Johnson County Broadcasting Corp. v. Iowa State Highway Commission

Decision Date20 October 1964
Docket NumberNo. 51456,51456
Citation256 Iowa 1251,130 N.W.2d 707
PartiesJOHNSON COUNTY BROADCASTING CORPORATION, Appellee, v. IOWA STATE HIGHWAY COMMISSION and State of Iowa, Appellants.
CourtIowa Supreme Court

Evan Hultman, Atty. Gen., C. J. Lyman, Special Asst. Atty. Gen., and William L. Meardon, Iowa City, for appellants.

Swisher & Swisher and Marion Neely, and Messer & Cahill, Iowa City, for appellee.

MOORE, Justice.

With our permission, defendants appeal from the trial court's rulings on plaintiff's application to determine law points during its appeal from a condemnation award.

At the time of condemnation plaintiff's radio station operation consisted of a transmittal area just outside the north city limits of Iowa City which was connected by a coaxial cable with its studio and business office in downtown Iowa City, a distance of several miles.

Defendants condemned 8.45 acres of the transmittal area but there was no other taking of plaintiff's property. The existing two towers and radial wires were left intact. The condemnation did not impair plaintiff's operation of its existing 1000 watt radio station.

Plaintiff's petition alleges it had procured an engineering survey to ascertain necessary changes to convert to a 5000 watt operation and had been negotiating with the Federal Communications Commission to increase its wattage and hours of operation.

The survey indicated a 5000 watt operation would necessitate three towers, 300 feet of radial wires extending therefrom and that the 25 acre tract would be large enough to absorb the change. Plaintiff alleged the 16 1/2 acre tract remaining after condemnation was too small for its planned 5000 watt operation and it was thereby precluded from continuing its efforts to enlarge its operation.

The trial court on plaintiff's application to adjudicate law points (Rules Civil Procedure 105, 58 I.C.A.) ruled plaintiff could introduce evidence of (1) its future plans as bearing on the use and adaptability of the condemned property, (2) the before and after value of the entire radio station property and (3) the gross income of the 1000 watt operation and the projected gross income of a 5000 watt operation. Defendants assert the trial court erred in each of these rulings.

:: Written tasks ::
**a)** Please transcribe the part of the court opinion that opens with the words containing "CourtIowa Supreme Court" and closes with "a condemnation award.".
**b)** Write the next part of the court opinion on the radio station condemnation appeal, picking up after its final sentence.
The lines after the court opinion have nothing to do with it.

:: Provided material ::
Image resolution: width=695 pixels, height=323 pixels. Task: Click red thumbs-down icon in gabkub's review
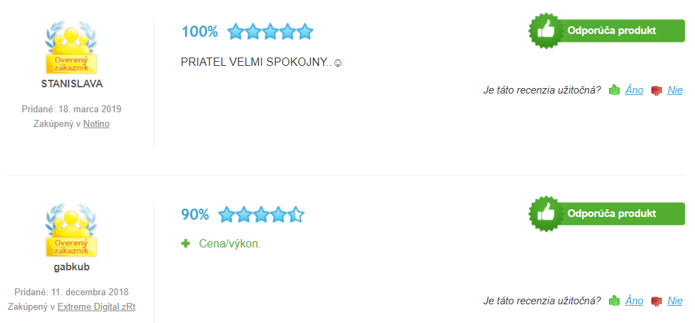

:: Answers ::
**a)**
CourtIowa Supreme Court

Evan Hultman, Atty. Gen., C. J. Lyman, Special Asst. Atty. Gen., and William L. Meardon, Iowa City, for appellants.

Swisher & Swisher and Marion Neely, and Messer & Cahill, Iowa City, for appellee.

MOORE, Justice.

With our permission, defendants appeal from the trial court's rulings on plaintiff's application to determine law points during its appeal from a condemnation award.

**b)**
I. Defendants concede plaintiff may show the value of the transmittal area for any use to which it may reasonably be adapted. This now well established rule was first discussed in detail in Ranck v. City of Cedar Rapids, 134 Iowa 563, 111 N.W. 1027, which holds evidence of the value of the improvements on a lot, its value with and without the improvements, the type of business being carried on by condemnee, and that the lot was well adapted and valuable for such business was admissible to show the capabilities of the property. At pages 565, 566, 134 Iowa, page 1028, 111 N.W., it is said:

'In this estimation the owner is entitled to have the jury informed of all the capabilities of the property, as to the business or use, if any, to which it has been devoted, and of any and every use to which it may reasonably be adapted or applied. And this rule includes the adaptation and value of the property for any legitimate purpose or business, even though it has never been so used, and the owner has no present intention to devote it to such use.' This quote is followed by a long list of citations and examples of evidence held to be admissible under the rule.

Some of our later decisions of like effect are Hamer v. Iowa State Highway Comm., 250 Iowa 1228, 1230, 98 N.W.2d 746, 748; Iowa Development Co. v. Iowa State Highway Comm., 252 Iowa 978, 988-989, 108 N.W.2d 487, 493; Mohr v. Iowa State Highway Comm., 255 Iowa 711, 124 N.W.2d 141, 147.

Defendants argue this rule does not permit evidence of plaintiff's plans or subjective intent to use the property for a particular purpose in the future. Our holding in Mohr v. Iowa State Highway Comm., supra, is to the contrary.

In that case we hold evidence of condemnee's plans to grade the west part of his property, build a filling station, a garage and use it as a used car lot admissible for the purpose of showing its capabilities.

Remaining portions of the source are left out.